Requirement: Rewrite the material starting at the line that contains "The width and height of the screenshot is (688, 356)." and stopping after the line that contains "Action: click(151, 121)", keeping every line, including the request lines, as it stands. In the answers, multiply each coordinate by 2.05 and round it to a whole number, with halves rounding up.

Target pointing data:
━━━━━━━━━━━━━━━━━━━━━━━━━━━━━━

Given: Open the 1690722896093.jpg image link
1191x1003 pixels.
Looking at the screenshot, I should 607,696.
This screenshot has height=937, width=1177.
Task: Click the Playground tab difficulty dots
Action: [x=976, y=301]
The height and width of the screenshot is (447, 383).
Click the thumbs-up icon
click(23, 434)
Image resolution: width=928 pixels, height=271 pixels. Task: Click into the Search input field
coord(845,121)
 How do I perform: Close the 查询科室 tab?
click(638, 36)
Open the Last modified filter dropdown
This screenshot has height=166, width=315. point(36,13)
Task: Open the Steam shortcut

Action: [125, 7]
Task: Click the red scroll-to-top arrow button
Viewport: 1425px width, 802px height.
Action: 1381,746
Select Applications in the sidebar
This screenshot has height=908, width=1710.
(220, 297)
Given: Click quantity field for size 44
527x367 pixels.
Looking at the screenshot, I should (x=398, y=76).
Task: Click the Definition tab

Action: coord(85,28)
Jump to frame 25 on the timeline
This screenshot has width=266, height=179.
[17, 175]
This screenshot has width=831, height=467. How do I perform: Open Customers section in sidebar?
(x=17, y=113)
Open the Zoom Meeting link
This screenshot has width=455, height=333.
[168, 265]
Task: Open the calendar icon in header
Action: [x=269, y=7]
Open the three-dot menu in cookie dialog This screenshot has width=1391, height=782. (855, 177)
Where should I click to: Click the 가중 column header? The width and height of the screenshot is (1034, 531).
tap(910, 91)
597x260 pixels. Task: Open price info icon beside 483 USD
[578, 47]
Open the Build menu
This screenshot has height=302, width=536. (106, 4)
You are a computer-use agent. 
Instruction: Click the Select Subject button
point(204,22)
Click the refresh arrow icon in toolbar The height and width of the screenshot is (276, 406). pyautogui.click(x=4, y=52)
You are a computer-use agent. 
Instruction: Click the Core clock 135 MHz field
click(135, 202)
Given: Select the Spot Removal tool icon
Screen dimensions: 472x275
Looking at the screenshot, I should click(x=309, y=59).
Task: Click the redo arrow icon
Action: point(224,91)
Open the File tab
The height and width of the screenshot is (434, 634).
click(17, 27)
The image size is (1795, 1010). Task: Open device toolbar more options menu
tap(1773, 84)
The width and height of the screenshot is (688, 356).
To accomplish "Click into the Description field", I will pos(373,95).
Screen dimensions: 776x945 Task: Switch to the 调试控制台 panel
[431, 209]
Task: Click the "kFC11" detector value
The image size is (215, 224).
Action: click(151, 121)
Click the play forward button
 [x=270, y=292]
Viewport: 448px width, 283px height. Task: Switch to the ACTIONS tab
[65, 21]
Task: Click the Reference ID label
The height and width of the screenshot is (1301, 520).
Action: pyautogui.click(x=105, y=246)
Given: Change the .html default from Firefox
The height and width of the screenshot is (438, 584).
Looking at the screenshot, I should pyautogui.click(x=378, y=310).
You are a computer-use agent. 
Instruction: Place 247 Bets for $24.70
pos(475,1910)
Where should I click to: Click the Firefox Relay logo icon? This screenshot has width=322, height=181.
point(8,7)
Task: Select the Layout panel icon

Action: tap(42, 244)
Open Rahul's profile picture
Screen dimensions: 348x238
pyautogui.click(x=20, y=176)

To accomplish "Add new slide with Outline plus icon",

━━━━━━━━━━━━━━━━━━━━━━━━━━━━━━

Answer to the exercise:
The width and height of the screenshot is (688, 356).
To accomplish "Click into the Description field", I will pos(765,195).
Screen dimensions: 776x945 Task: Switch to the 调试控制台 panel
[884, 428]
Task: Click the "kFC11" detector value
The image size is (215, 224).
Action: click(310, 248)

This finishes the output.